庄岫完全没有昔日记忆,只听华艺这话,也没有太大的代入感,道:“不知为何你说什么我都信,我想,既然我能活下来,这是否也意味着药尊给了当时所有人一线生机,甚至一步登天的生机,而那些人没能抗住丢了性命,也是实力不济,怪不得别人吧。
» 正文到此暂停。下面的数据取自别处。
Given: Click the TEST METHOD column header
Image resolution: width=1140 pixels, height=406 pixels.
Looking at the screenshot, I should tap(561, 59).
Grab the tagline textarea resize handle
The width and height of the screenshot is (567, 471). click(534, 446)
”
庄岫看向华艺,道:“按理说你们这些坏人,不该因为别人做坏事而苛责他吧,但药尊会,如果我确实作恶多端,那我活该遭雷劈,算是命中该有此劫,我觉得没必要怪药尊,既然我这个受害者都觉得没有必要怪他,那你们这些未曾受害之人,又有何立场怪他呢?”
重越和躺地上的聂云镜相视一眼,竟是无言以对。
祁白玉冷着脸道:“我们是险些受害,临时脱离险境。”
庄岫一脸可惜,道:“也许你们如我一般坚持到最后,也能成为不死神。”
华艺嗤之以鼻:“我看你是想得美!”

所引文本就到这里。